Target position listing
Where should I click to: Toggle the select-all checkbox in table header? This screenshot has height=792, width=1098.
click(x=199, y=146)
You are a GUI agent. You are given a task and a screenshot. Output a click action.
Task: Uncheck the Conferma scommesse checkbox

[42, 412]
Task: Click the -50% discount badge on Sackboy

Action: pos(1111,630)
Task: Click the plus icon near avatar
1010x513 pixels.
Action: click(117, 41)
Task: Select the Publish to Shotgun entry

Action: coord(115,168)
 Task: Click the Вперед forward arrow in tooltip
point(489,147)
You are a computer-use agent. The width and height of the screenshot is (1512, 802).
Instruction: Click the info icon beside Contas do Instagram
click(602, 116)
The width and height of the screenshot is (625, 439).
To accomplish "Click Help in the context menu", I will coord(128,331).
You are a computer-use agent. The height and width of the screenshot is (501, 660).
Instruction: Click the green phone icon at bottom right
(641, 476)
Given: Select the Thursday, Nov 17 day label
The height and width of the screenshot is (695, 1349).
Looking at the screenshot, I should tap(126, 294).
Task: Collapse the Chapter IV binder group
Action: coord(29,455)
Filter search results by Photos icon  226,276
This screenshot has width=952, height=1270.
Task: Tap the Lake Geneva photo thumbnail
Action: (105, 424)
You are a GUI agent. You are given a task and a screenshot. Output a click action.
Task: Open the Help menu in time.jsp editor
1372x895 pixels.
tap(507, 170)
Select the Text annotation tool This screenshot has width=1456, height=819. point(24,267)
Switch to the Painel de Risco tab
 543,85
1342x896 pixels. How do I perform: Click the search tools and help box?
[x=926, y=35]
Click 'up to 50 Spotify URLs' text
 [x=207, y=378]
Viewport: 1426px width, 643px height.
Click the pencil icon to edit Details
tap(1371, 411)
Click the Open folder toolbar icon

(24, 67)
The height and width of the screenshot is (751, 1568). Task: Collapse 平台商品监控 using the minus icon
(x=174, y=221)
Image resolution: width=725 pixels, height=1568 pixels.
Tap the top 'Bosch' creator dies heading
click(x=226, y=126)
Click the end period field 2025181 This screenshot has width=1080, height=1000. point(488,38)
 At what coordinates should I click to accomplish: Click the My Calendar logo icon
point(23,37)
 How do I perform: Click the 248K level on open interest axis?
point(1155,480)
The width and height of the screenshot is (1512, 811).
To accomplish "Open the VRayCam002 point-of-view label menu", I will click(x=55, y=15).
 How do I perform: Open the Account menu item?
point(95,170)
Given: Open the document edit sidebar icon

(GIVEN REQUEST): Set out the lines of the listing above, from the line containing "Select the Text" through the last line, as a numbered list with blank lines dropped.

(ANSWER BELOW):
1. Select the Text annotation tool This screenshot has width=1456, height=819. point(24,267)
2. Switch to the Painel de Risco tab
3.  543,85
4. 1342x896 pixels. How do I perform: Click the search tools and help box?
5. [x=926, y=35]
6. Click 'up to 50 Spotify URLs' text
7.  [x=207, y=378]
8. Viewport: 1426px width, 643px height.
9. Click the pencil icon to edit Details
10. tap(1371, 411)
11. Click the Open folder toolbar icon
12. (24, 67)
13. The height and width of the screenshot is (751, 1568). Task: Collapse 平台商品监控 using the minus icon
14. (x=174, y=221)
15. Image resolution: width=725 pixels, height=1568 pixels.
16. Tap the top 'Bosch' creator dies heading
17. click(x=226, y=126)
18. Click the end period field 2025181 This screenshot has width=1080, height=1000. point(488,38)
19.  At what coordinates should I click to accomplish: Click the My Calendar logo icon
20. point(23,37)
21.  How do I perform: Click the 248K level on open interest axis?
22. point(1155,480)
23. The width and height of the screenshot is (1512, 811).
24. To accomplish "Open the VRayCam002 point-of-view label menu", I will click(x=55, y=15).
25.  How do I perform: Open the Account menu item?
26. point(95,170)
27. Given: Open the document edit sidebar icon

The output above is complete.